October 30, 2007, 7:00 PM
A Sense of One's Self: Poetry in the Therapeutic Context
Roundtable
Participants: Michael Braziller, Karen Chase, Madge McKeithen, Alicia Ostriker
The release of creative energies in the face of traumatic experience is central to understanding the process of sublimation. Historically, poetry has been associated with some of the most basic expressions of human developmental processes, primarily due to its concision and simplicity. In addition, poetry has long been recognized as having a unique relationship to primary or unconscious thought processes. This panel will examine the use of poetry as a form of therapy in three different contexts: as a tool in dealing with schizophrenia, as a way of mediating the pain of family illness, and as a means of providing a coping mechanism for individuals dealing with their own illness. In times of stress, illness, and loss the reading and/or writing of poetry can provide comfort and meaning. Each of the panelists will both read and discuss poetry that has evolved in a therapeutic context.

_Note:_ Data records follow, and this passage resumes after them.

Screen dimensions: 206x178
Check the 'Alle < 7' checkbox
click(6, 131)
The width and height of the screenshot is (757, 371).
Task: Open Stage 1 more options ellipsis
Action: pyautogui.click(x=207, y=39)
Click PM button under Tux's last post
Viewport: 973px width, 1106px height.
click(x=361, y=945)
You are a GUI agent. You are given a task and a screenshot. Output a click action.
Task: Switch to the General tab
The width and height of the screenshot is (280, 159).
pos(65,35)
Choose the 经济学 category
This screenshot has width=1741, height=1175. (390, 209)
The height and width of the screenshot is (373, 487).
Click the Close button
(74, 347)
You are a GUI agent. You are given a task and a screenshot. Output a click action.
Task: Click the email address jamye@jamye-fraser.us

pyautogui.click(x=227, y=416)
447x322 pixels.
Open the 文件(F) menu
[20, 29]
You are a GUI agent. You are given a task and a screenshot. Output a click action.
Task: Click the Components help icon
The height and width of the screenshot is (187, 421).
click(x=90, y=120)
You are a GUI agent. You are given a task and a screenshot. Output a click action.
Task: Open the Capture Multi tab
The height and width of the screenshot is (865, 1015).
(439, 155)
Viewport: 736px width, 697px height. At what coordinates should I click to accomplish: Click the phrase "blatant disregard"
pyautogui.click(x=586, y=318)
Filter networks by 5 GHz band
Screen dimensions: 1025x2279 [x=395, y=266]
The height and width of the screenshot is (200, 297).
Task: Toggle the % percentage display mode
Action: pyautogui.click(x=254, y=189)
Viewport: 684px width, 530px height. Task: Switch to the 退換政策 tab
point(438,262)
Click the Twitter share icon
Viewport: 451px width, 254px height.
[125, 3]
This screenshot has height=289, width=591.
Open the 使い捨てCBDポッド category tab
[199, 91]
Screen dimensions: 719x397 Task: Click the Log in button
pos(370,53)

Michael Braziller (moderator) is the Publisher of Persea Books, a literary press he co-founded in 1975. He is the director of the Philoctetes Center Poetry Program.
Karen Chase's poems have appeared in The Gettysburg Review, The New Yorker, The New Republic and Southwest Review. Bear, a collection of her poems, will be forthcoming in 2008. She was the poet in residence at New York Hospital-Cornell Medical Center, teaching poetry to severely disturbed psychiatric patients. She is the author of Land of Stone: Breaking Silence Through Poetry, which deals with her experience at Rosedale Hospital writing poetry with a schizophrenic young man who refused to speak.
Madge McKeithen teaches writing at The New School and in private workshops. Her first book Blue Penninsula: Essential Words for a Life of Loss and Change is about turning to poetry when she learned that he son had an unknown degenerative disease.
Alicia Ostriker is the author of eleven volumes of poetry, most recently the volcano sequence and No Heaven. Her most recent critical studies are Dancing at the Devil's Party: Essays on Poetry, Politics and the Erotic and For the Love of God: The Bible as an Open Book. She has received awards and fellowships from the NEA, the Guggenheim and Rockefeller Foundations, the Poetry Society of America and the San Francisco State Poetry Center, and has twice been a finalist for a National Book Award. Ostriker is Professor Emerita of Rutgers University and teaches in the Low-Residency MFA program at New England College. She has written about her own experiences with breast cancer in The Mastectomy Poems.